MOTIFS DE LA DÉCISION
SUR LA RECEVABILITE DE L’APPEL
Vu les dispositions des articles L743-21 et R 743-10 du code de l’entrée et du séjour des étrangers et du droit d’asile (ci-après CESEDA), 640 et 642 du code de procédure civile,
l’appel a été formé dans les délais légaux.
SUR CE,
SUR L’APPEL DE LA CIMADE
Sur la possibilité d’une assignation à résidence :
Il est soutenu un défaut de caractérisation du risque de fuite justifiant le placement en rétention administrative. Les articles L.731-1 et L.741-1 du code de l’entrée et du séjour des étrangers et du droit d’asile prévoient que seul l’étranger qui ne présente pas les garanties de représentations effectives propres à prévenir le risque mentionné au 3 du II de l’article L. 511-1 du code de l’entrée et du séjour des étrangers et du droit d’asile, peut être placé en rétention. Ce risque de soustraction à la mesure d’éloignement est considéré comme établi dans différents cas :
— Si l’étranger qui ne peut justifier être entré sur le territoire régulièrement, n’a pas sollicité la délivrance d’un titre de séjour
— S’il s’est maintenu sur le territoire au-delà de la durée de validité de son visa ou d’un délai de trois mois, sans solliciter un titre de séjour
— S’il s’est maintenu au-delà d’un mois à compter de l’expiration de son titre de séjour, de son récépissé de demande ou de son autorisation provisoire, sans demander un renouvellement
— S’il s’est soustrait à une précédente mesure d’éloignement
— S’il a contrefait, falsifie ou établi sous un autre nom, un titre de séjour ou un document d’identité ou de voyage
— S’il ne présente pas de garanties de représentations suffisantes (il n’existe pas de liste exhaustive mais on tient compte de l’existence de documents d’identité ou de voyage en cours de validité, de la justification d’un domicile fixe et stable, de la justification de ressources propres à permettre l’organisation de l’intéressé par ses propres moyens').

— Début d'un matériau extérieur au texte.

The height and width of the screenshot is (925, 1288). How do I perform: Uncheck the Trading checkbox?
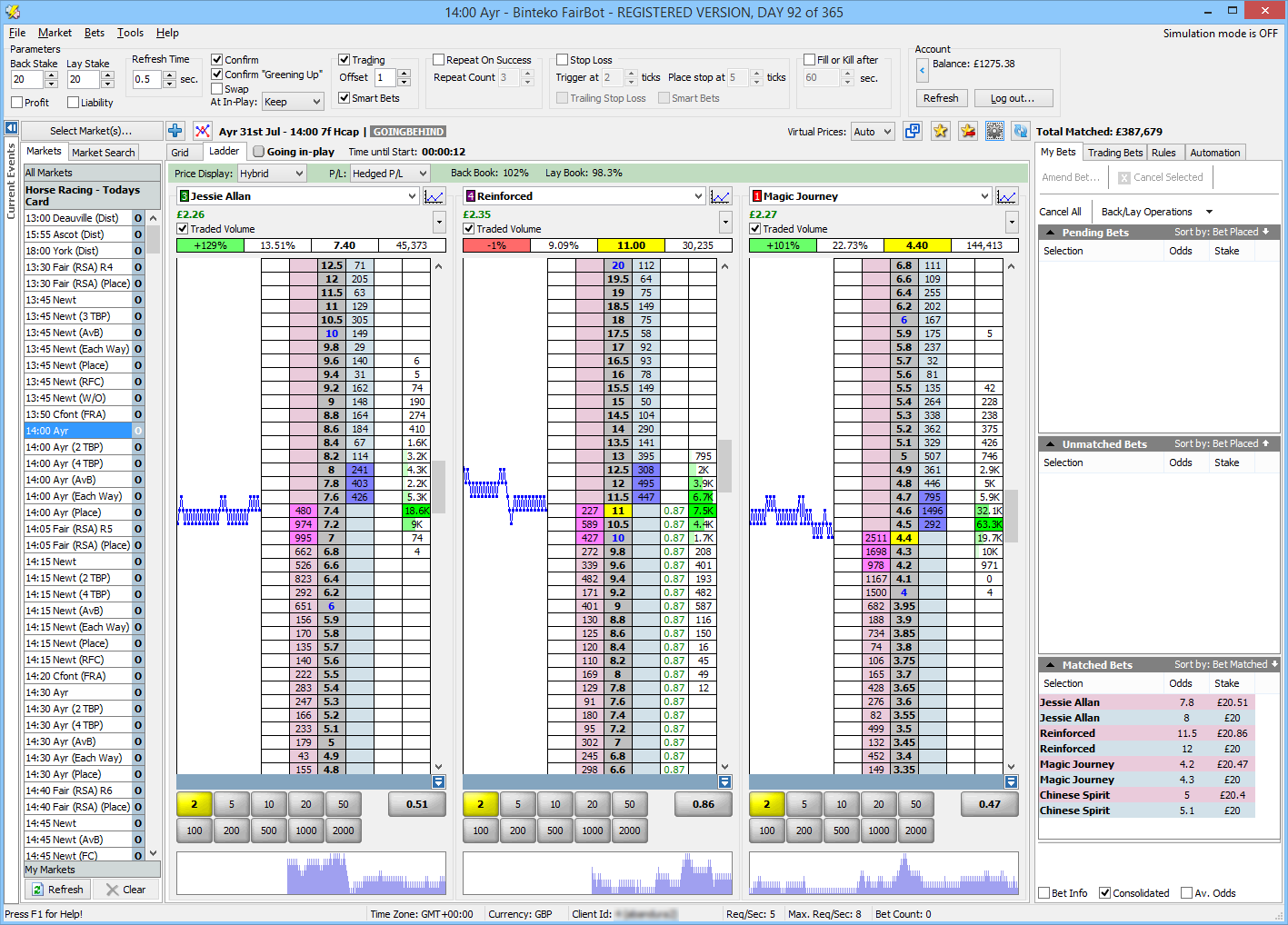point(344,59)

En appel, l’intéressé présenterait des garanties de représentations suffisantes en ce qu’il bénéficie d’une adresse stable ;
Monsieur [J] [D] sollicite son assignation à résidence chez son oncle [S] [I] à [Localité 4].

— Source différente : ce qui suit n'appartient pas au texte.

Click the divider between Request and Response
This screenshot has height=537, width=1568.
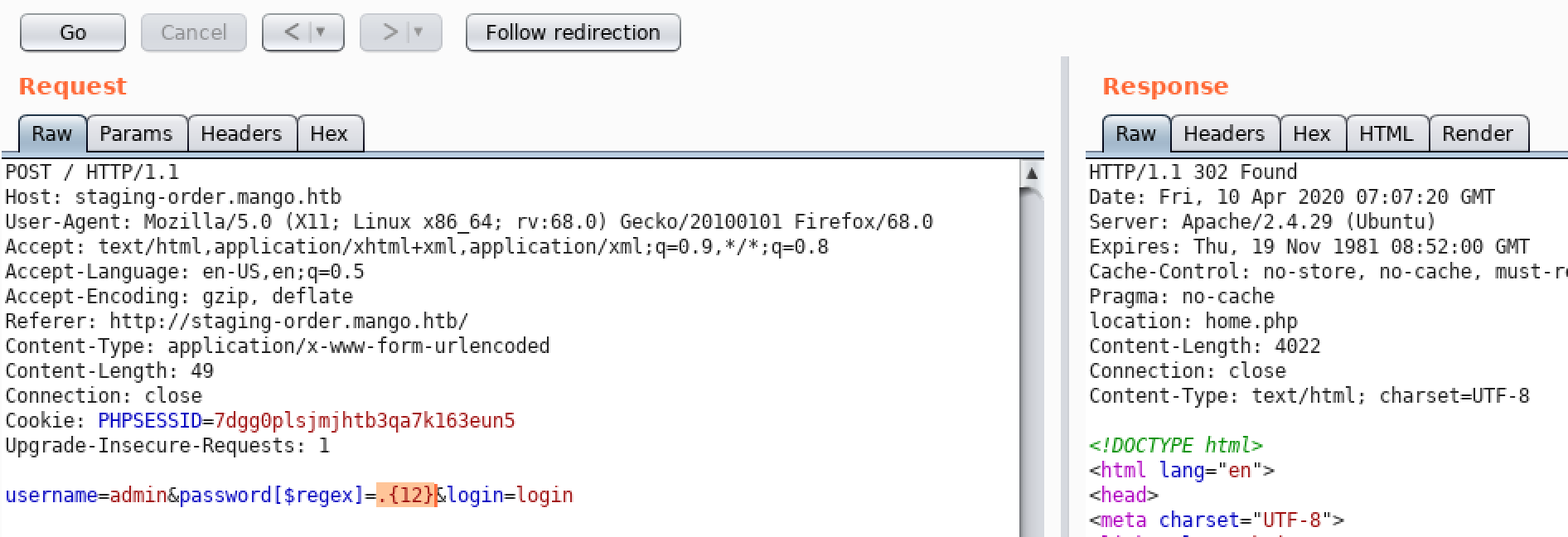click(x=1065, y=297)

L’article L. 743-13 du CESEDA dispose que le magistrat du siège du tribunal judiciaire peut ordonner l’assignation à résidence de l’étranger lorsque celui-ci dispose de garanties de représentation effectives.
L’assignation à résidence ne peut être ordonnée par le juge qu’après remise à un service de police ou à une unité de gendarmerie de l’original du passeport et de tout document justificatif de son identité, en échange d’un récépissé valant justification de l’identité et sur lequel est portée la mention de la décision d’éloignement en instance d’exécution.
Ainsi le préalable nécessaire à toute demande d’assignation judiciaire à résidence est la remise, par l’intéressé, de l’original de son passeport. Or si Monsieur [J] [D]a retrouvé son passeport il n’en a fourni qu’une photocopie, l’original étant selon lui entre les mains de sa maman qui est à [Localité 6].
Sa demande ne peut qu’être rejetée.
PAR CES MOTIFS
Statuant publiquement en premier ressort, par décision assortie de l’exécution provisoire,
DECLARONS recevable la demande de mise en liberté de Monsieur [J] [D].
CONFIRMONS l’ordonnance dans toutes ses dispositions
REJETONS la demande d’assignation à résidence.
RAPPELONS que, conformément à l’article R.743-20 du Code de l’Entrée et du Séjour des Etrangers et du Droit d’Asile, l’intéressé peut former un pourvoi en cassation par lettre recommandée avec accusé de réception dans les deux mois de la notification de la présente décision à la Cour de cassation, [Adresse 2].
La présente ordonnance ayant été signée par le président et la directrice de greffe, est placée au rang des minutes de la cour.